→ Action item:
Look for the line that has "How do I perform: Switch" in the material below; please repeat it and every line after it, exactly, up to and including the line that has "Click the Condividi share button", and nothing else.

Start of Data provided

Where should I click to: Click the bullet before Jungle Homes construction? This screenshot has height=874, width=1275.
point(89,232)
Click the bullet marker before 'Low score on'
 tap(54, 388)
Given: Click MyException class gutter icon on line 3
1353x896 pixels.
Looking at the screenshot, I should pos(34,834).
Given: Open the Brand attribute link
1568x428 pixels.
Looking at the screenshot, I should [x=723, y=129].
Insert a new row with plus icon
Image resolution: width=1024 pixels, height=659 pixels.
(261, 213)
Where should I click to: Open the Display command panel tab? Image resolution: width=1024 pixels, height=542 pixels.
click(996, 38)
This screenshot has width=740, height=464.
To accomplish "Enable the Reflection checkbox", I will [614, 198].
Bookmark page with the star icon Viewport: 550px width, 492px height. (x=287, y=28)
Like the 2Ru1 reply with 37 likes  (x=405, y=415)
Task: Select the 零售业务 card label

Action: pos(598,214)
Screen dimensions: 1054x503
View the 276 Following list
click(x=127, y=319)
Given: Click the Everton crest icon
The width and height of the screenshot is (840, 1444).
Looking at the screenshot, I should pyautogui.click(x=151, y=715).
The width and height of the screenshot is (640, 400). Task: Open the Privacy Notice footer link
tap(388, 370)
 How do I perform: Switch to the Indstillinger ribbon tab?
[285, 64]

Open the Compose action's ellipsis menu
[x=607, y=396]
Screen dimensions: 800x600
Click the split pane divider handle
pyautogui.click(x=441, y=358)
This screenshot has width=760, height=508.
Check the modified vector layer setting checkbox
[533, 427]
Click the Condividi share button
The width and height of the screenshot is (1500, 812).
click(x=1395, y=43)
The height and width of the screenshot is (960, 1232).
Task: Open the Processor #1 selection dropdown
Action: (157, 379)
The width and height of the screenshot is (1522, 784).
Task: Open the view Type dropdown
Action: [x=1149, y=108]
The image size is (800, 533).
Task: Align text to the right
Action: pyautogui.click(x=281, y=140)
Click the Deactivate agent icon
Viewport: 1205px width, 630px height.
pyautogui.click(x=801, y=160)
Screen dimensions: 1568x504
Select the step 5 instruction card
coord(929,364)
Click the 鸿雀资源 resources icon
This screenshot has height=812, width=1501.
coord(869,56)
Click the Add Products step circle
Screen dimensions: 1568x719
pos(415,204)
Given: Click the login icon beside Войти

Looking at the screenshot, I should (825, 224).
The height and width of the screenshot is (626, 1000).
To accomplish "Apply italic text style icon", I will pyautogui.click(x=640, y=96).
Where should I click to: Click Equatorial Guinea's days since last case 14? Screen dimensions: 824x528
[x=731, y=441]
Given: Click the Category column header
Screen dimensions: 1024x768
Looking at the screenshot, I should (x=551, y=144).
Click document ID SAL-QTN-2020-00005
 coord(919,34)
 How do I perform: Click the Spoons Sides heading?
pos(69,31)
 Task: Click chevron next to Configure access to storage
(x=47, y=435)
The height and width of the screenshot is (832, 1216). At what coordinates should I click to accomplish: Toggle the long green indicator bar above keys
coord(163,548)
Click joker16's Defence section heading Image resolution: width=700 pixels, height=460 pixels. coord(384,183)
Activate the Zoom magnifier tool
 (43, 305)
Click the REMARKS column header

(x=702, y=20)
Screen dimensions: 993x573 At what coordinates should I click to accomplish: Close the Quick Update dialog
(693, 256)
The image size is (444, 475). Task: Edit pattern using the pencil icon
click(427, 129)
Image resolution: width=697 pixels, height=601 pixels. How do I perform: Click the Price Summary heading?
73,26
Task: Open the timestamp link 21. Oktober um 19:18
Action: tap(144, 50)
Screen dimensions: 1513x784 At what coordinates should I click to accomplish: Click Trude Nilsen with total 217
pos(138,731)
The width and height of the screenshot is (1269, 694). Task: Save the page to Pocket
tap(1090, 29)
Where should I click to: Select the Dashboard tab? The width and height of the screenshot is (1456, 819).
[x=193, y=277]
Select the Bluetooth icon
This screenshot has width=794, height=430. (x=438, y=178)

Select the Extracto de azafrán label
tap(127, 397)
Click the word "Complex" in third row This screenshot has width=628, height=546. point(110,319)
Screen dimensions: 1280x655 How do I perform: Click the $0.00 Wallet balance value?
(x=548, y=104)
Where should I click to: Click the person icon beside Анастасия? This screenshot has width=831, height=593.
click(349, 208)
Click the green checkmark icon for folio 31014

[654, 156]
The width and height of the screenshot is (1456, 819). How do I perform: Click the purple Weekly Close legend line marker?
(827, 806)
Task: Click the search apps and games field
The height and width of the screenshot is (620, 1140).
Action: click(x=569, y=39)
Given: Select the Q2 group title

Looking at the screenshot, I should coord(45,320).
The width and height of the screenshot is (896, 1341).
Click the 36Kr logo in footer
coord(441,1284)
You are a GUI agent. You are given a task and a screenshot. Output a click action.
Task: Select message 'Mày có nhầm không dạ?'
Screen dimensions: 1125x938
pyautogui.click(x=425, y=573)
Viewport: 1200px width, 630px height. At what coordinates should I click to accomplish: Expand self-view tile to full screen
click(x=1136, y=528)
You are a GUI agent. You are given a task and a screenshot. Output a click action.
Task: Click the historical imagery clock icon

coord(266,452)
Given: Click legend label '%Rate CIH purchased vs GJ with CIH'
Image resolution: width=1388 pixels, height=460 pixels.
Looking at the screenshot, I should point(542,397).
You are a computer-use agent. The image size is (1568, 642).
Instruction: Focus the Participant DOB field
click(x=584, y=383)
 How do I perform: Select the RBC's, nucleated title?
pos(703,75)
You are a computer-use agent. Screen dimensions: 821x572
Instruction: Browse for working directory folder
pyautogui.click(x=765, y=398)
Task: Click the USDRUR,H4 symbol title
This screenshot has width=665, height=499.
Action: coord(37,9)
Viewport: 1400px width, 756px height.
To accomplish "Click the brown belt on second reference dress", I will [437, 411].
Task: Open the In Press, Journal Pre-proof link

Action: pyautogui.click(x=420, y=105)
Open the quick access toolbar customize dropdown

End of Data provided

→ Exercise result:
 How do I perform: Switch to the Indstillinger ribbon tab?
[285, 64]

Open the Compose action's ellipsis menu
[x=607, y=396]
Screen dimensions: 800x600
Click the split pane divider handle
pyautogui.click(x=441, y=358)
This screenshot has width=760, height=508.
Check the modified vector layer setting checkbox
[533, 427]
Click the Condividi share button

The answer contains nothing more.